Journal: Biomedicines
Article Title: Compromised Myelin and Axonal Molecular Organization Following Adult-Onset Sulfatide Depletion
doi: 10.3390/biomedicines11051431
Figure Lengend Snippet: Mislocalization of axonal domain proteins following adult-onset sulfatide depletion. ( A ) An axon from a CTL mouse demonstrates proper ion channel and axonal domain protein organization in the spinal cord with Nav1.6 (green) localized to the node of Ranvier, Caspr1 (blue) localized to the paranode and Kv1.1 (red) localized to the juxtaparanode.
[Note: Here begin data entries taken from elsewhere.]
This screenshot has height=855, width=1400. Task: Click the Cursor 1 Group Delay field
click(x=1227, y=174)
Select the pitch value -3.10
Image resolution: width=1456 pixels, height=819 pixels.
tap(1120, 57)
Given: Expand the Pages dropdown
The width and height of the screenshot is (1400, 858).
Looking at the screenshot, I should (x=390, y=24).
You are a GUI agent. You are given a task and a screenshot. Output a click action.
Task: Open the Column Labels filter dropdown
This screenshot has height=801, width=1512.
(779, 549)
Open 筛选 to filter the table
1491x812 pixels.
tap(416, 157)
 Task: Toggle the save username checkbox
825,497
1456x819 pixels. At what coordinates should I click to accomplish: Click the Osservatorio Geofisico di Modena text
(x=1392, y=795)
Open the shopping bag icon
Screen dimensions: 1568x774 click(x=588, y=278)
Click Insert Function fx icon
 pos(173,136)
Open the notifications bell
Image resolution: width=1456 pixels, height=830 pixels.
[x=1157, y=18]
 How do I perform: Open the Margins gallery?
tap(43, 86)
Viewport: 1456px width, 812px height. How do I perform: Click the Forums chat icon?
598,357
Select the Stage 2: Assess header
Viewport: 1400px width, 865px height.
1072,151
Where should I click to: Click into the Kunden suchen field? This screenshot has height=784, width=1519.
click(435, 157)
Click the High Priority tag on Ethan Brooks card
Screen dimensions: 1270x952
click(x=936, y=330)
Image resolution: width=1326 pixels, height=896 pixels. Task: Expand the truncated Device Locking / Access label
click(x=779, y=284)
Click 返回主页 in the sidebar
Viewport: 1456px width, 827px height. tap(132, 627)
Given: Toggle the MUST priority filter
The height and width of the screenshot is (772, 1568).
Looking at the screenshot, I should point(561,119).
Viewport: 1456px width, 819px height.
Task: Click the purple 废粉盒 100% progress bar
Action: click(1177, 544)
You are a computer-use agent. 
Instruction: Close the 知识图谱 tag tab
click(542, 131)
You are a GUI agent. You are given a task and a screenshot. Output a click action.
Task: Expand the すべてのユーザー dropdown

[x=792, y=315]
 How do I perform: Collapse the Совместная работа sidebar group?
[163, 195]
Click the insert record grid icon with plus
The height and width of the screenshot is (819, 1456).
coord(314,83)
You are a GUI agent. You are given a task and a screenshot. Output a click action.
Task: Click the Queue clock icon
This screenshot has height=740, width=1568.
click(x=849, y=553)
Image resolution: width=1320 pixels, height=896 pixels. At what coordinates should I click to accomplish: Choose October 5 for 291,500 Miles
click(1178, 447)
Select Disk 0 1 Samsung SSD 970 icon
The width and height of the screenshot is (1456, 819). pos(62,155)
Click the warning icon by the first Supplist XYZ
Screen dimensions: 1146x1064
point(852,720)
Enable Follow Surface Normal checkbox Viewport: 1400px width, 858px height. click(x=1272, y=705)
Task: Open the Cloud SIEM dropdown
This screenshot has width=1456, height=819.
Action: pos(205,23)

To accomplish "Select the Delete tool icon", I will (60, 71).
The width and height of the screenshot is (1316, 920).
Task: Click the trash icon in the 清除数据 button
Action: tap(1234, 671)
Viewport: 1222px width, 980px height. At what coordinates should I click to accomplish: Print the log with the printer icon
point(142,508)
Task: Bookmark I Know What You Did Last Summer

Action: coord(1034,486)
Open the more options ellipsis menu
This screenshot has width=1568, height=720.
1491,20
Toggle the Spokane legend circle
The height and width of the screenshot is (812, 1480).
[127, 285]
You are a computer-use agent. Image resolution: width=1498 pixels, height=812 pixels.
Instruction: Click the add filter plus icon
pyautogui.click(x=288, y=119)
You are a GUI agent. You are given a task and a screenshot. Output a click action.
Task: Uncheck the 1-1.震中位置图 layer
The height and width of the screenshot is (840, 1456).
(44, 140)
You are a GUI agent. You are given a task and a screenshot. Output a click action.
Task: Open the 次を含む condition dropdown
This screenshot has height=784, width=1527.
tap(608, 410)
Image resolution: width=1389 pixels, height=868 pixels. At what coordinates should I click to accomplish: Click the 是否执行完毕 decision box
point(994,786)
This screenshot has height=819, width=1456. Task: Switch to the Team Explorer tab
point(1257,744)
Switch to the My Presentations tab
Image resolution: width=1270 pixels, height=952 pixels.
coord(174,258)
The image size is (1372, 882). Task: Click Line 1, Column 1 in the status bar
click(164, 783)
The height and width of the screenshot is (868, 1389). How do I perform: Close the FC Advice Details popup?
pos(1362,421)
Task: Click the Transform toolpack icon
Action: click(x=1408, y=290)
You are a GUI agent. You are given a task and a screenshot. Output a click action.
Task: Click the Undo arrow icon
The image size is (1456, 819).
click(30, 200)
Common, but not exclusive, pathologies observed included ( B ) Kv1.1 invading the paranodal region (white arrows); ( C ) elongated sodium channel domain (white star) and heminode (white bracket) (note: z-stack collected encompassed entirety of fluorescence and absent paranode was not the result of exclusion of z-stack); ( D ) elongated Caspr1 localization (white brackets); ( E ) combination of several pathologies including binodal sodium channels clusters (yellow stars) and intermixing of Kv1.1 channels and Caspr1 (white star). ( F ) Quantification of protein organization revealed preservation of protein domains at 3 months PI but a significant loss of axonal domain organization at 6 and 11 months PI. Data are presented as mean ± standard error; ** p < 0.01 **** p < 0.0001. Scale bars = 5 µm.
Article Snippet: Cervical spinal cords were cryopreserved in 30% sucrose in 1× phosphate buffered saline (PBS), frozen in Tissue Tek Optimal Cutting Temperature media (Sakura, Torrance, CA, USA) [ ], sectioned at 40 µm and triple immunolabeled with antibodies directed against voltage-gated sodium channel type 1.6 (Nav1.6; 1:250, mouse monoclonal IgG1, Antibodies Inc., Davis CA, USA; cat# 75-026), Caspr1 (1:500, rabbit polyclonal, Abcam cat# ab34151) and voltage-gated potassium channel type 1.1 (Kv1.1; 1:750; mouse monoclonal IgG2b, Antibodies Inc., cat# 75-105).